For many people starting their first startup, venture capital is like some kind of "black box" that operates according to frustrating, sometimes complex rules that are designed for industry insiders, not first-time entrepreneurs. With this post, I'm going to try and lay out a simple system, based on real data, that will help first-time entrepreneurs (and first-time startup investors) make sense of venture capital, do deals at reasonable valuations, and establish some reasonable goals for the future. I call this system the "Rule of Five X".
First, the disclaimers: the numbers in the diagram differ according to the source (we're using a combination of publicly-available PitchBook data and our own Hatcher+ data) - and everyone these days has a differing view of what "Series A" and "Seed" mean*. That said, the numbers and the time between rounds (5 quarters, plus one for legals) are about right. It's the labels of the funding rounds you need to take with a grain of salt - a Series A in San Francisco might not directly equate to a Series A in Istanbul. They might call a "Seed" round an "Angel" round where you live. If the labels look wrong, just ignore them, and look to the stages instead - and the numbers.
Here's how the Rule of 5X works: If you're an early-stage company looking for venture funding, you can safely assume that for every 5x level of growth in your core business metric (usually revenue), you may demand 5x more capital, at a 5x greater valuation, for your first four rounds. You can also safely assume that it will take you five quarters to get to a term sheet for your next round of funding, and one more quarter to close, once the term sheet is signed (PitchBook's 2017 Valuation Guide says the median amount of time between early-stage round closing dates is almost exactly 1.5 years.) And you can further assume that you will have to give up 1/5 (20%) of equity, regardless of the round you are closing.
Re valuation, if you look at the latest valuation data from PitchBook, you'll see an interesting fact: the median post-money investment between round rises roughly 5x from angel to seed, and from seed to Series A. We know from our work with accelerators and angel groups that the jump from formation to the next stage is equally predictable. If you squint a little and choose the right sector, you can even draw a line beyond early-stage, which, for some historically high-growth companies continues along the 5x growth / 5x valuation path.
What does this tell us? It tells us that there is a system at work here. VCs are not arcane "black boxes" after all. Consciously or subconsciously, the venture capital industry is playing by rules that can be easily dissected and understood - and leveraged - by startups. Grow your revenue 5x in 5 quarters - and your starting point for negotiations for your next round becomes 5x the capital you previously raised at 5x your previous valuation for 1/5 the equity in your company.
Yes, I said "5x the capital". Sounds great, right? But just because I said that doesn't mean you're going to get it. In San Francisco or New York or Boston, if you show you're able to grow 5x in five quarters, I think there is a high possibility that that these rules will apply. But this isn't often the case in tier two cities or emerging markets. For one thing, while investors in the Valley (and the Village) largely understand that "momentum follows capital", many venture investors in less-developed markets often require entrepreneurs to "demonstrate traction" far beyond their capacity to do so.
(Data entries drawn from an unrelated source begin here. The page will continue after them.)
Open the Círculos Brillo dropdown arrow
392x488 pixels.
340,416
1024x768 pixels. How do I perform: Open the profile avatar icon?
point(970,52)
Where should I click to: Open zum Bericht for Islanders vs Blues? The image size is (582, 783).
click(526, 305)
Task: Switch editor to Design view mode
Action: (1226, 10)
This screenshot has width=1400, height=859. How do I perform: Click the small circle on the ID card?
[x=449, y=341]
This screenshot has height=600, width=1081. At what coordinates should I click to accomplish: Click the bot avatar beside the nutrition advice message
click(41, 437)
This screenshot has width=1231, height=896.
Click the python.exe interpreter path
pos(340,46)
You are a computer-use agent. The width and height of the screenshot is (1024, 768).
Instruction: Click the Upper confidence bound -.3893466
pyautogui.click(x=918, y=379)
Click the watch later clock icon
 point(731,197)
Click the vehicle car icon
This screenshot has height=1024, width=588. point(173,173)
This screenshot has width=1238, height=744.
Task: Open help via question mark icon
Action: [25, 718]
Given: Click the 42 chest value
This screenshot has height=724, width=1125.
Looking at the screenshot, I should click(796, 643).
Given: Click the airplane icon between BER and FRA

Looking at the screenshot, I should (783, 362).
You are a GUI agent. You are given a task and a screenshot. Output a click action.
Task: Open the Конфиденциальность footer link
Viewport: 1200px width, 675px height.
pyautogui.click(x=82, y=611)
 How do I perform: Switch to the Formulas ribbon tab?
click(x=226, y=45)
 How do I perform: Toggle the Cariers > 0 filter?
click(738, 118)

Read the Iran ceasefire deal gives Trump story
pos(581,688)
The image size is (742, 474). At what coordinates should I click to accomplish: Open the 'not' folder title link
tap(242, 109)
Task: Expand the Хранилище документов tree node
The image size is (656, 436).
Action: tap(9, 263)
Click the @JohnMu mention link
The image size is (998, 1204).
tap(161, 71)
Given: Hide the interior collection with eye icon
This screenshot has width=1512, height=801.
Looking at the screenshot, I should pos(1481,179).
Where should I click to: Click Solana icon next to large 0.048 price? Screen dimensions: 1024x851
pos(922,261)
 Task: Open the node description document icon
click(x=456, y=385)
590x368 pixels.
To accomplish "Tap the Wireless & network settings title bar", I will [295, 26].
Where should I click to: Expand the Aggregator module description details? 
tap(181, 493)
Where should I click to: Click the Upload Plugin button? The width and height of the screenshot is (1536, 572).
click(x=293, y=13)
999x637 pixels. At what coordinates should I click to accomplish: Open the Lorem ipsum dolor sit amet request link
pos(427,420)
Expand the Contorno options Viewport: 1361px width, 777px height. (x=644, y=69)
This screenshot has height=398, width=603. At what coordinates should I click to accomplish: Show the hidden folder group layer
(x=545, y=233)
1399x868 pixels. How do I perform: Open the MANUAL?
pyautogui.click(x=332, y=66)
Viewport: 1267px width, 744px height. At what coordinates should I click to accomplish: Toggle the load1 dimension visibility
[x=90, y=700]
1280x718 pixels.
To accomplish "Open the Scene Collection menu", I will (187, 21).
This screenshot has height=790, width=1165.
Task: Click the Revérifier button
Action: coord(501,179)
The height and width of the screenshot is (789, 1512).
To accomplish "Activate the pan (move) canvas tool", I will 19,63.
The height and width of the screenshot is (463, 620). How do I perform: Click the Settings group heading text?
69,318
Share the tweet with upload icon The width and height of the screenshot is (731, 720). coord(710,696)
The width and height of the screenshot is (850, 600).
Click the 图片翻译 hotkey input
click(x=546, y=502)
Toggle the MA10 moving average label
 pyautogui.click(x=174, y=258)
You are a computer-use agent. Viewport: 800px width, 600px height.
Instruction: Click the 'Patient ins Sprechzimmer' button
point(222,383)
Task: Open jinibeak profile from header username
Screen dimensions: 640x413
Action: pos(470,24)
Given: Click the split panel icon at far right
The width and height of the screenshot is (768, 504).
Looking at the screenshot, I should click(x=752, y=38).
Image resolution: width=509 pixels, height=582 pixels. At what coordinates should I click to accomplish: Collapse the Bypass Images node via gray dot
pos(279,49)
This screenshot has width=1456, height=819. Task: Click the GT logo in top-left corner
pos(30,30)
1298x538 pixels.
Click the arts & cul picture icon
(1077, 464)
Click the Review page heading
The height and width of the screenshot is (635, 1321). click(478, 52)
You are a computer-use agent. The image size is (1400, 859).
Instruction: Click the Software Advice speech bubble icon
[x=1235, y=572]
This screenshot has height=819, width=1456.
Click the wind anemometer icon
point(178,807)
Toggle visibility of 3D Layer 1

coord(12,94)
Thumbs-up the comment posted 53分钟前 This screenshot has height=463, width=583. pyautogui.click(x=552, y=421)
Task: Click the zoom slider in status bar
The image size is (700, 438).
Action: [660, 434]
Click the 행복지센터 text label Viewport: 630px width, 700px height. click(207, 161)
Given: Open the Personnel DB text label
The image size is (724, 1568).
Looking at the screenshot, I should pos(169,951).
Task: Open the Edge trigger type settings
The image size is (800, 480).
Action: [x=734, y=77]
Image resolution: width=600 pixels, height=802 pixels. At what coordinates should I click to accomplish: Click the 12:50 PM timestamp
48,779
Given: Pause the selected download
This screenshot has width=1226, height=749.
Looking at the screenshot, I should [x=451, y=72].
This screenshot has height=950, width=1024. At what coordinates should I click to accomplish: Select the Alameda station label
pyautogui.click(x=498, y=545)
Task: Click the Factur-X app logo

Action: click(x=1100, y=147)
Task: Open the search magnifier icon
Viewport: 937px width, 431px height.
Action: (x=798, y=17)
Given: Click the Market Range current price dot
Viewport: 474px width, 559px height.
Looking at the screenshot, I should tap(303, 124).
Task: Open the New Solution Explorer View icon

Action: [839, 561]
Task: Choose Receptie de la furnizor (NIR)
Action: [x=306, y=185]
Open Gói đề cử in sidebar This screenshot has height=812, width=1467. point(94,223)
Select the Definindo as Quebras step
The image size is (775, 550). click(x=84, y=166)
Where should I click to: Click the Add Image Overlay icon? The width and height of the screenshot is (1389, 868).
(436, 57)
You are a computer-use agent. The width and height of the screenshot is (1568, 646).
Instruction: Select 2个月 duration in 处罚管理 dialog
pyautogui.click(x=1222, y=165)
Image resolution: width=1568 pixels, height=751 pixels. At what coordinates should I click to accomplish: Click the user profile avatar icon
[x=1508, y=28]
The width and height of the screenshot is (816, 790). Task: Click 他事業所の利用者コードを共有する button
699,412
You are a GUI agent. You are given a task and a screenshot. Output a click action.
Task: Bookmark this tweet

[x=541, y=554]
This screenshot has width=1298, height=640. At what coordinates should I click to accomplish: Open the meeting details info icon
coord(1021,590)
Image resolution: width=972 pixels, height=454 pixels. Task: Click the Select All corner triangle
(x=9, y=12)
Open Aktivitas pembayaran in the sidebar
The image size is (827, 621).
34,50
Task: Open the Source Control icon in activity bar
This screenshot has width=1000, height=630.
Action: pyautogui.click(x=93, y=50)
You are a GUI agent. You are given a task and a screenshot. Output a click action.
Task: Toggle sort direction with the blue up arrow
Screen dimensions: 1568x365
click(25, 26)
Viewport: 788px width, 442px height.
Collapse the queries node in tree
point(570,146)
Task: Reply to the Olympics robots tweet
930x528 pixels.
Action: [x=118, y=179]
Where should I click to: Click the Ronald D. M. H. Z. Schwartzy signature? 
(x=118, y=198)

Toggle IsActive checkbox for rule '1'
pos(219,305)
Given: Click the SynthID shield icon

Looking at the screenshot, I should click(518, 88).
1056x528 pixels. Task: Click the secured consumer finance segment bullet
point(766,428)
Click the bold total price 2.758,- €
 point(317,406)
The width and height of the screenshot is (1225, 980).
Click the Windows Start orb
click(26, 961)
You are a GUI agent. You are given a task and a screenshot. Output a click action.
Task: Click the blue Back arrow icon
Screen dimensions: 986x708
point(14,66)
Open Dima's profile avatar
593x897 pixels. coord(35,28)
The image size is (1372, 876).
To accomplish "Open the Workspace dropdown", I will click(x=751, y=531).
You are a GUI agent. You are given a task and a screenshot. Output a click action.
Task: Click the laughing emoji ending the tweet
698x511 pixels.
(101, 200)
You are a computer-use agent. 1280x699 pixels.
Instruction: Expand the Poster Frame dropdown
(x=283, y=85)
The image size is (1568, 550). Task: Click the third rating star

This factor sometimes has the effect of removing high-value startups from the ecosystem, as the founders in these countries, realizing the system is stacked against them, take their Seed or Series A funds, buy a handful of tickets, and jump a plane for SFO airport - with the objective of raising capital from people that understand they need to be adequately funded to hit their revenue or user acquisition targets of 12.5% per month compounded, or 5x in 5 quarters.
Note: I personally know of many, many examples of companies (and investors) that didn't play by the rules above. Finding exceptions isn't the point - what I'm trying to do here is simply provide some clarity, using some useful medians derived from some pretty massive data sets. My aim is simply to provide entrepreneurs with a set of guideposts they can use so they know what to expect in the coming years - and in their coming financing rounds.
*Leaving aside any obvious differences in shareholder rights, "Seed" seems to us to be the new "Series A" in many locations - and "Series A" the new "Series B". Based on the data, it could be argued that the average time from formation to closing of a seed round is similar to that of Series A a dozen years ago (at least in the US), and that these rounds sizes appear similar also back then, when adjusted for inflation. In any case, the fact that almost all companies do a Seed round now (and that Series A is pushed later by up to 1.5 years) should be taken into account when comparing current and historical data.